If you haven’t been updated on our issues with health insurance, you’ll want to check those out in this post.
It’s been a stressful few months trying to navigate everything. Searching for answers and coming up with nothing. But last week we finally received one. While satisfying, it simply compounded our frustration.
First (this is not the satisfying part yet), at the suggestion of several people, we contacted the US embassy in Munich. We explained our situation and asked if they had any insight or knew of any resources that could help us. The initial response said nothing more than that they could not give us any money. Which we weren’t even asking for! We responded to clarify, and got the response that they are not allowed to offer us any advice.
So that’s good to know. Unless you’ve lost your passport or been arrested or something, the US embassy is not there to help you.
Next William did more research. We continued to find that foreign students are usually publicly insured. So we went into the immigration office one last time to ask why this didn’t apply to us. And finally, after so many months, we got an answer (so slightly satisfying): we are not allowed to receive any social assistance at all. This includes public insurance.
But the worst part was when I mentioned this to the social worker for young immigrants or my teacher. And both responded with something along the lines of, “I knew that. Anyone who is not a German citizen is not allowed to receive social assistance, including gesetzliche Krankenversicherung.”
Well, if everyone – the immigration office, the social worker, my teacher, etc. – already knew about this, why did no one tell us? Why did it take over two months of asking and searching and talking to everyone we could get a hold of to find out? And this still does not explain why university students get public insurance but William does not.

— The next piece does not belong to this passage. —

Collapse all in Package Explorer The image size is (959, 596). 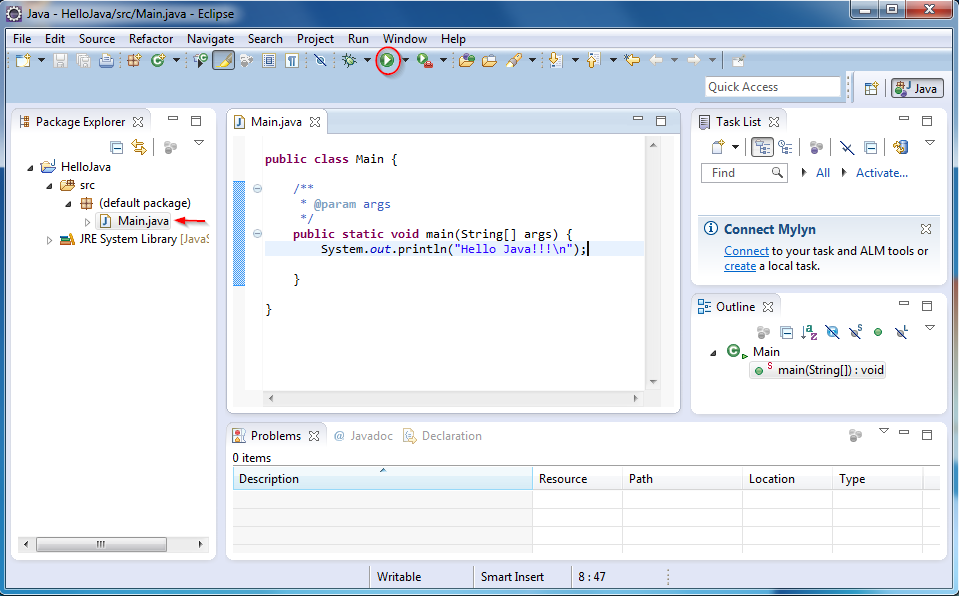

We’re emotionally exhausted from this process and from this bureaucracy. If we had just been given answers when we started back in November, if we had just been informed of these things, we could have made different choices, and things would have been easier. Less stressful. We may not be left with the hardest decision of our life.
See…at the end of November, the day after Thanksgiving, we received some news that would change everything. I was 4 weeks pregnant.
Pregnancy is a preexisting condition. While I would receive amazing public coverage, no new private insurance plan would cover my expenses. And I was no longer a healthy young adult. Now I needed regular doctor’s visits. A perfect pregnancy would cost 8,000€. Complications could quickly skyrocket costs to over 50,000€.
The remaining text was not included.